Skin is the largest organ of the mammalian body, with significant functions in several biological processes, namely environmental barrier, tissue regeneration, hair cycling and wound repair.
Skin is affected by several diseases, including cancer. Skin tumors are mainly of three types: malignant melanoma, basal cell carcinoma and squamous cell carcinoma. The incidence of both non-melanoma and melanoma skin cancers has increasing over the past decades, with 2 to 3 million non-melanoma skin cancers and 132,00 melanoma skin cancer occurring annually worldwide.
Animal models are very useful to understand and follow several diseases, including skin cancer. In this way, in vivo studies are essential to improve and discover new strategies to prevent and treat this type of cancer.

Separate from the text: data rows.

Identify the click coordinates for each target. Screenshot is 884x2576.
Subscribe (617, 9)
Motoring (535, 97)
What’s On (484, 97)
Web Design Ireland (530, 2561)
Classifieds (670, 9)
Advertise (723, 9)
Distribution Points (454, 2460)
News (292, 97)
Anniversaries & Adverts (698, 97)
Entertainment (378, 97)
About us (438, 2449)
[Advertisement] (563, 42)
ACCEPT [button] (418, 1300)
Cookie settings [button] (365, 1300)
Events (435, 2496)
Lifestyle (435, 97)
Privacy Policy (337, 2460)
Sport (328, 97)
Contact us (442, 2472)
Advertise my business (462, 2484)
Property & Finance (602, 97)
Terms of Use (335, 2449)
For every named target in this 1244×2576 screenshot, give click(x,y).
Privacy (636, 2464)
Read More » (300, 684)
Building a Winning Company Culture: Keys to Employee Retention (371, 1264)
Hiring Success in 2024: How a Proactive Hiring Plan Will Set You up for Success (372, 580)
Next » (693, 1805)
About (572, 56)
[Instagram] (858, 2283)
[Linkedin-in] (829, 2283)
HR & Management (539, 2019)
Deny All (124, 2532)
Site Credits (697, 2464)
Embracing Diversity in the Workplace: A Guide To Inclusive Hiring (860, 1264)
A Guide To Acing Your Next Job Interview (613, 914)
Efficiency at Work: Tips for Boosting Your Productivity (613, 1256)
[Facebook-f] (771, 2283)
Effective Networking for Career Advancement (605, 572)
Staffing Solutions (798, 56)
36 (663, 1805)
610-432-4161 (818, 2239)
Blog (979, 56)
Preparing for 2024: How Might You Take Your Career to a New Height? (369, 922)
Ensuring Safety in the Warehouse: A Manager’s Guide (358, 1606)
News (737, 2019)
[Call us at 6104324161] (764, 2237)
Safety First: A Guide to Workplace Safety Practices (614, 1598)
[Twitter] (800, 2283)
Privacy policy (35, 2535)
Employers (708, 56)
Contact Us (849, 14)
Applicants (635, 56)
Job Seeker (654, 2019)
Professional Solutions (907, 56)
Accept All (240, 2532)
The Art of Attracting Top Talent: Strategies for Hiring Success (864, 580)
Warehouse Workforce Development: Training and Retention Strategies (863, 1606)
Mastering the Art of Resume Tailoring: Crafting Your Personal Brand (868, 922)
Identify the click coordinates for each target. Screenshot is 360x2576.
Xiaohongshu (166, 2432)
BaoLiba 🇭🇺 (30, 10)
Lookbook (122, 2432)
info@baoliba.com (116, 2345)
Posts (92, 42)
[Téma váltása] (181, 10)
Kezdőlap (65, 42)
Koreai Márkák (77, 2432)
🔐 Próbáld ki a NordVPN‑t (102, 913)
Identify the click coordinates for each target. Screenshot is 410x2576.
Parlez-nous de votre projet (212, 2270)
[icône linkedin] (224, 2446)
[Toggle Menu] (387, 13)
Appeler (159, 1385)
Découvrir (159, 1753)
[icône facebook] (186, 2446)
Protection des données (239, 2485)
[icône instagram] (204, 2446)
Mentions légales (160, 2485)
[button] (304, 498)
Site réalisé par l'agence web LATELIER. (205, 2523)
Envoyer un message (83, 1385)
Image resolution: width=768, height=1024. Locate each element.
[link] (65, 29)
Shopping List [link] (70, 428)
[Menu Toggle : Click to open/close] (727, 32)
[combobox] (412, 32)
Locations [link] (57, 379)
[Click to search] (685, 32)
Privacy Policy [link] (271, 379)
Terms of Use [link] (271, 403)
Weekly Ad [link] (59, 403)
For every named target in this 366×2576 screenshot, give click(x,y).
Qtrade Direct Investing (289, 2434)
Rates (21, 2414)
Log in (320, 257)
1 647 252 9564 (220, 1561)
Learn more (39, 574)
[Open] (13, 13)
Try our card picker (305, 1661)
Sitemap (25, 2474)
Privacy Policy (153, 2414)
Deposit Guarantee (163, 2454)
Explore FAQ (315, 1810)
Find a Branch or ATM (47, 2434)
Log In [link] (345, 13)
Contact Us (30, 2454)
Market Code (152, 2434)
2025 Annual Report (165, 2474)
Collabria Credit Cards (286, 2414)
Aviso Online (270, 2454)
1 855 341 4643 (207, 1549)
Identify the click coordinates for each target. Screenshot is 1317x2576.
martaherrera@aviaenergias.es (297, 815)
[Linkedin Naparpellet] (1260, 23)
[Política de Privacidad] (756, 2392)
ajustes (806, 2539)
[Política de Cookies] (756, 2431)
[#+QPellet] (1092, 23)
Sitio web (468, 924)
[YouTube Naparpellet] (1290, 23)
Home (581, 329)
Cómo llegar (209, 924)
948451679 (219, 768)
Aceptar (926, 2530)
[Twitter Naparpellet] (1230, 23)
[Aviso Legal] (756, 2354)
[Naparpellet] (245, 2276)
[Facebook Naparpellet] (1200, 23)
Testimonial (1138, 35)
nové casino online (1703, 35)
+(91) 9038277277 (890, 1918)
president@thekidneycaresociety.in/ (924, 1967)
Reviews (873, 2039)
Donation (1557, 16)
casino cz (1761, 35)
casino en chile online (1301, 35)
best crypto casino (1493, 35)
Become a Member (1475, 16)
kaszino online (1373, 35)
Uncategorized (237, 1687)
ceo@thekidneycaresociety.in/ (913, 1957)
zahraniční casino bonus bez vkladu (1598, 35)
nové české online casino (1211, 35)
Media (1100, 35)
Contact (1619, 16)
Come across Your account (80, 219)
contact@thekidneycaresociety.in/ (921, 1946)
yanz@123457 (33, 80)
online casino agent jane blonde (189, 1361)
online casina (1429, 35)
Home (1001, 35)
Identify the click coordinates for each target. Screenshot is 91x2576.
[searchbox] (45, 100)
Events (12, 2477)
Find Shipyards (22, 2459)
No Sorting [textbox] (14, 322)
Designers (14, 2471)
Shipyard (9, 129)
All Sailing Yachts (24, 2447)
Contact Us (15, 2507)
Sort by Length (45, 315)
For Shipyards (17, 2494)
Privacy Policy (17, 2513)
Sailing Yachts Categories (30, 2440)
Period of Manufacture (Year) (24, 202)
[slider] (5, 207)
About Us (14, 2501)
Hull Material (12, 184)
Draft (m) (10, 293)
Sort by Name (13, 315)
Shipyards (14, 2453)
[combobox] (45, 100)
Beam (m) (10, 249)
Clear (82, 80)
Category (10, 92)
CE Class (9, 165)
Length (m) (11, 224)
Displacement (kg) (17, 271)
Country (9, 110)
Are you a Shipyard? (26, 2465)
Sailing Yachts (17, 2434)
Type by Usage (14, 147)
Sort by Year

K14-HPV16 transgenic mice (HPV+) have inserted in their genome the early genomic region of HPV16. In these animals, the expression of the HPV16 early region is under the control of the cytokeratin-14 gene promoter, therefore targeting the basal cells of keratinized epithelia. These transgenic mice develop all the typical stages of HPV-induced multistep carcinogenesis in keratinized epithelia, as observed in humans. These K14-HPV16 transgenic mice present HPV16-induced lesions in different locations besides the uterine cervix, and advanced lesions were recently identified in head-and-neck sites.
This presentation intends to describe the rodent models available for skin cancer study, particularly the model of K14-HPV16 transgenic mice, highlighting their advantages and disadvantages, as well as their potential in the evaluation of several drugs and natural compounds in skin cancer.